▶ **Task requirements**
In the records below, find the line containing "Writing (33, 2367)" and the line containing "Team Foundation Server (67, 2237)"; please repeat exactly the lines from one to the other, both included, and nothing more.

▶ **Given records**
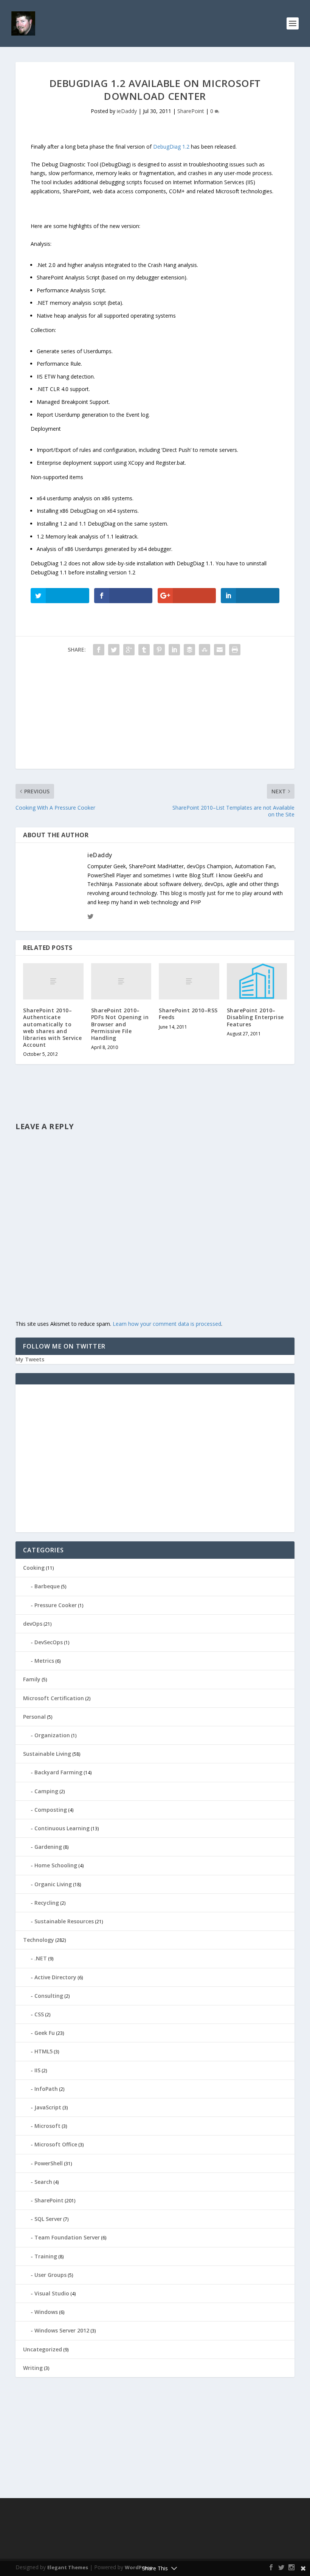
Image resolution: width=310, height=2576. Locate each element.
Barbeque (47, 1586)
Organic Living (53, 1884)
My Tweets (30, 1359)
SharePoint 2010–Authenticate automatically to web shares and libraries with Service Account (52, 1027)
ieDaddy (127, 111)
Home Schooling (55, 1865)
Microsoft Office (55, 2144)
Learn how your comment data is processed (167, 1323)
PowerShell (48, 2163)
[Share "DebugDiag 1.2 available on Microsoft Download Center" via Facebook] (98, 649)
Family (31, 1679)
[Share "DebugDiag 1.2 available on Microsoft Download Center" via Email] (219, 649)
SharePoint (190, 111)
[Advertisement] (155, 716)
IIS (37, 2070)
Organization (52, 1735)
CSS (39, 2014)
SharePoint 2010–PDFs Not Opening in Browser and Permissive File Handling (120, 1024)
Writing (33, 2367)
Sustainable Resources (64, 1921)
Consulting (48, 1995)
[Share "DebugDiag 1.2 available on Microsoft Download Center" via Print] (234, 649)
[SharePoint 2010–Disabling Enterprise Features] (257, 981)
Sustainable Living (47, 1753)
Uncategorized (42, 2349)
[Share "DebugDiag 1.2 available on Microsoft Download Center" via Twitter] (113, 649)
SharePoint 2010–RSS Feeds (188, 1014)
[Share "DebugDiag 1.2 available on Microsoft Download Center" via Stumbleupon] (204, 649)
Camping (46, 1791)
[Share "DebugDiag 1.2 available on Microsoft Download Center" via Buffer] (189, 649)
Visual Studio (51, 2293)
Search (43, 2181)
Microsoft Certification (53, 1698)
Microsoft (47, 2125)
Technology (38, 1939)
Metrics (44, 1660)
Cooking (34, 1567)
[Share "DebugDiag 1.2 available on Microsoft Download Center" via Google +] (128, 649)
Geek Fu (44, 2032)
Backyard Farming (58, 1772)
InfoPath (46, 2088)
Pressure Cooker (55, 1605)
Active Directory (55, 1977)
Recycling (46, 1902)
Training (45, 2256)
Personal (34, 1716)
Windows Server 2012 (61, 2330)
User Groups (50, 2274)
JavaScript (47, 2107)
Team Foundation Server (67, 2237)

...

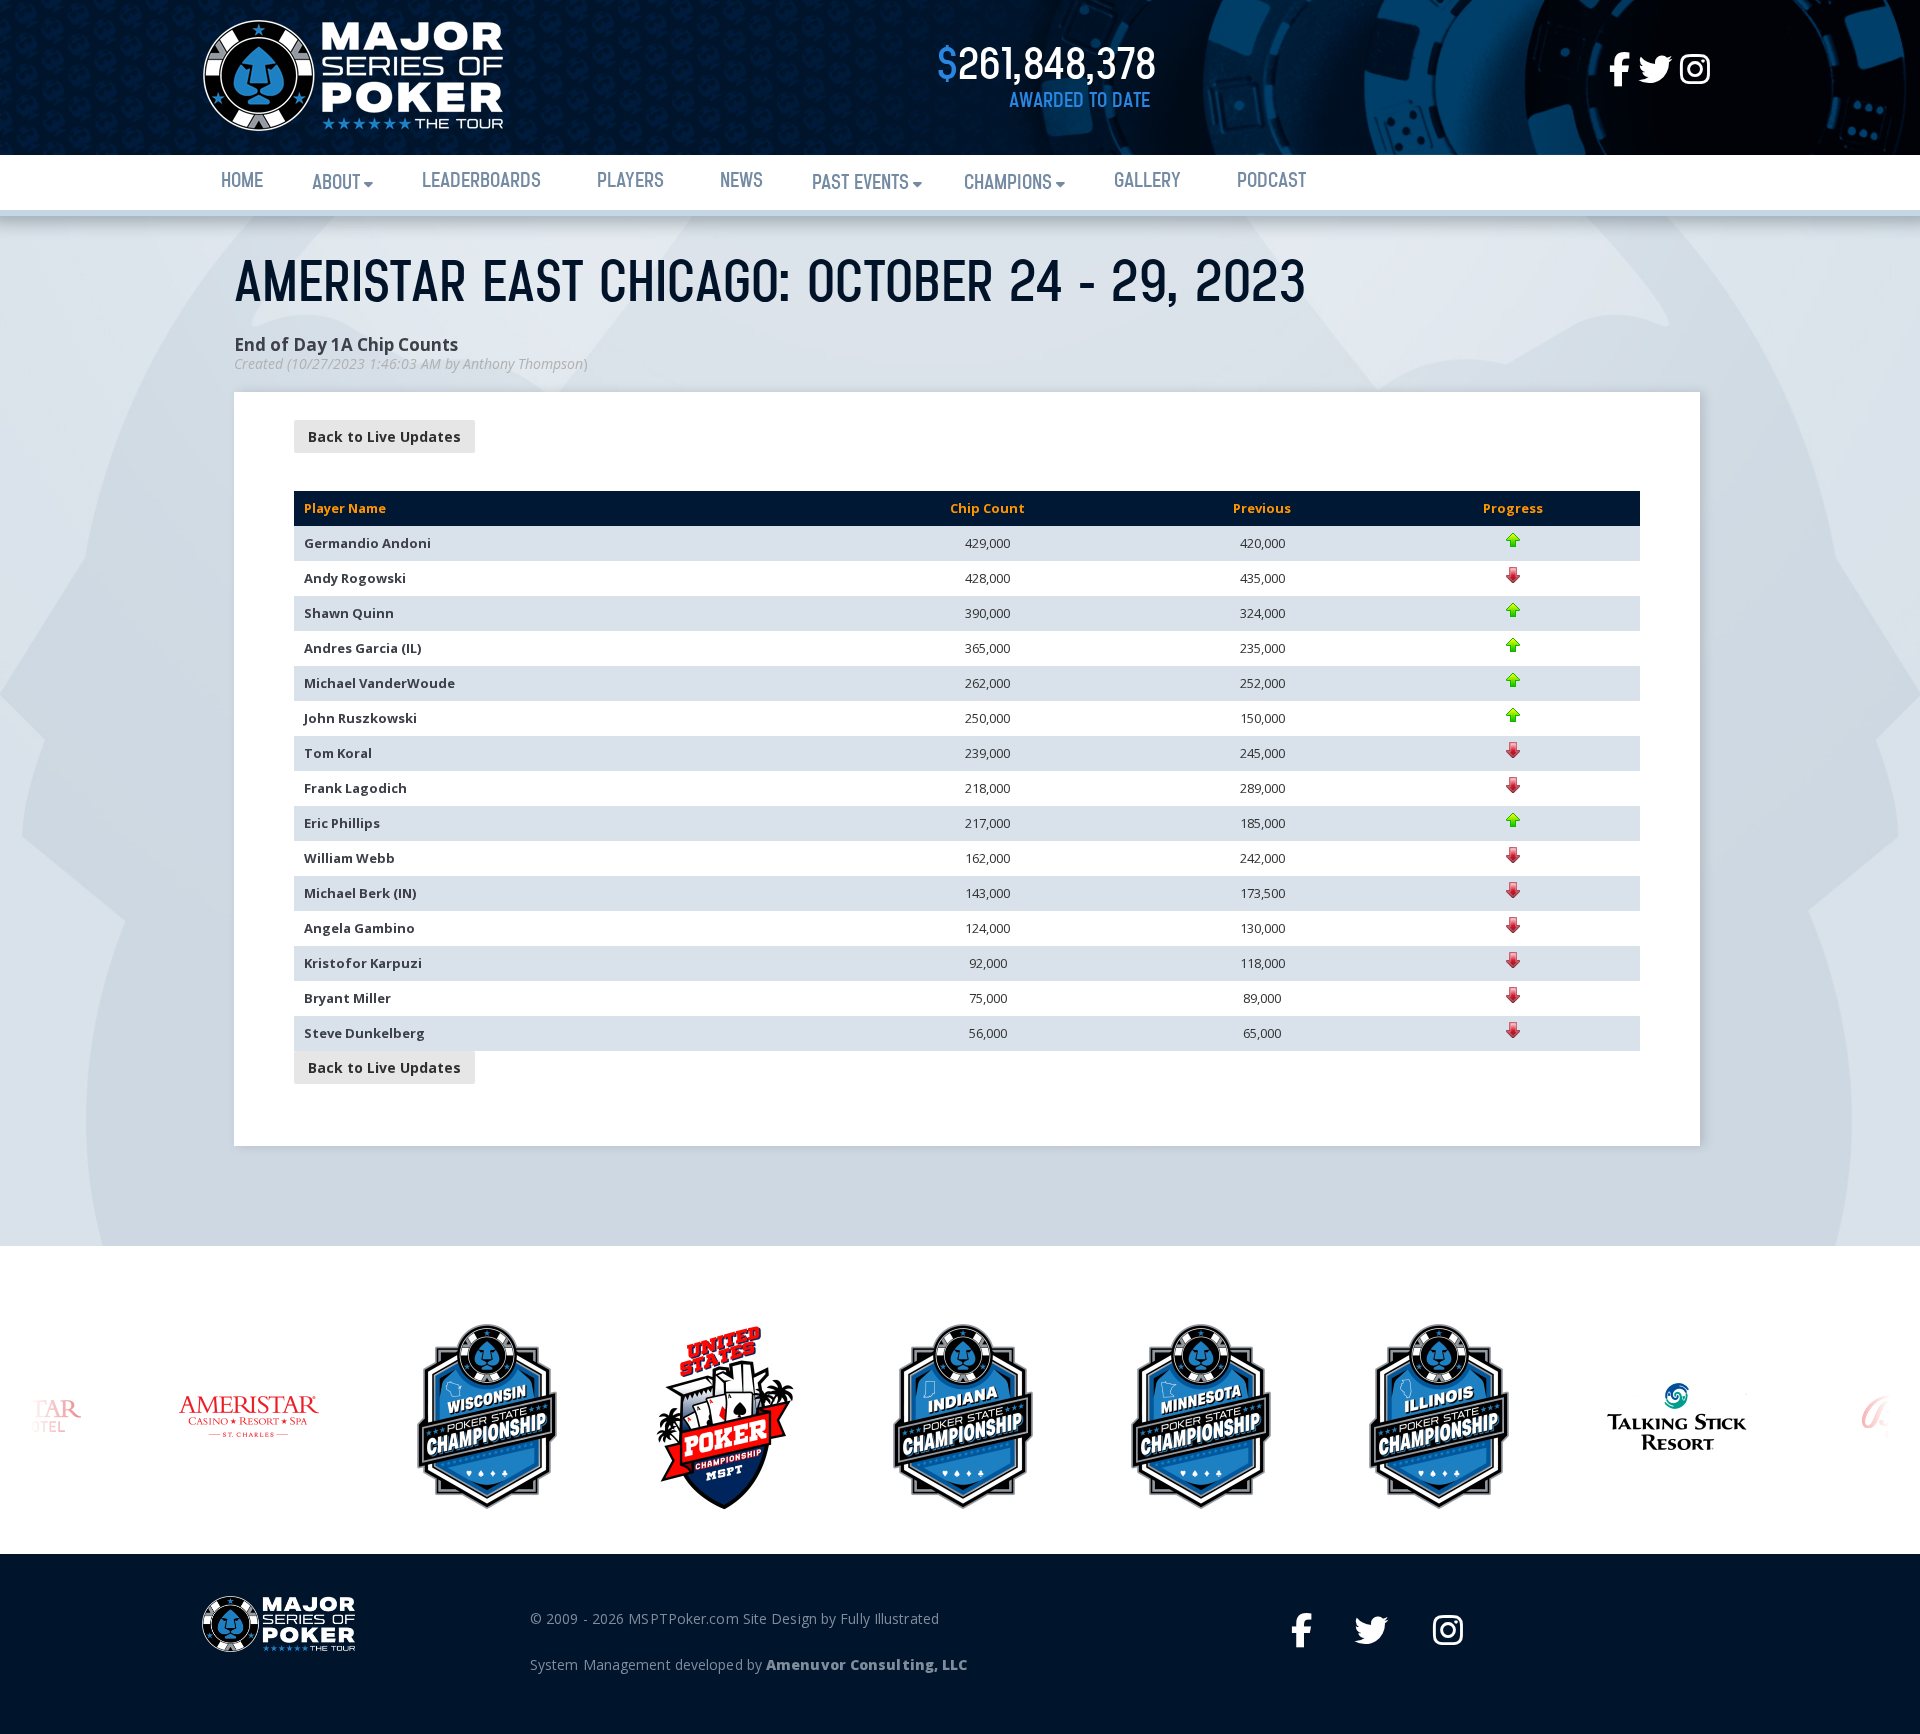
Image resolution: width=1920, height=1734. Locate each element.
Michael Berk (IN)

==

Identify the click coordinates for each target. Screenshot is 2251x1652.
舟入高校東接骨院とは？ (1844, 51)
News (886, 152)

▶ **Expected output**
Writing (33, 2367)
Sustainable Resources (64, 1921)
Consulting (48, 1995)
[Share "DebugDiag 1.2 available on Microsoft Download Center" via Print] (234, 649)
[SharePoint 2010–Disabling Enterprise Features] (257, 981)
Sustainable Living (47, 1753)
Uncategorized (42, 2349)
[Share "DebugDiag 1.2 available on Microsoft Download Center" via Twitter] (113, 649)
SharePoint 2010–RSS Feeds (188, 1014)
[Share "DebugDiag 1.2 available on Microsoft Download Center" via Stumbleupon] (204, 649)
Camping (46, 1791)
[Share "DebugDiag 1.2 available on Microsoft Download Center" via Buffer] (189, 649)
Visual Studio (51, 2293)
Search (43, 2181)
Microsoft Certification (53, 1698)
Microsoft (47, 2125)
Technology (38, 1939)
Metrics (44, 1660)
Cooking (34, 1567)
[Share "DebugDiag 1.2 available on Microsoft Download Center" via Google +] (128, 649)
Geek Fu (44, 2032)
Backyard Farming (58, 1772)
InfoPath (46, 2088)
Pressure Cooker (55, 1605)
Active Directory (55, 1977)
Recycling (46, 1902)
Training (45, 2256)
Personal (34, 1716)
Windows Server 2012 (61, 2330)
User Groups (50, 2274)
JavaScript (47, 2107)
Team Foundation Server (67, 2237)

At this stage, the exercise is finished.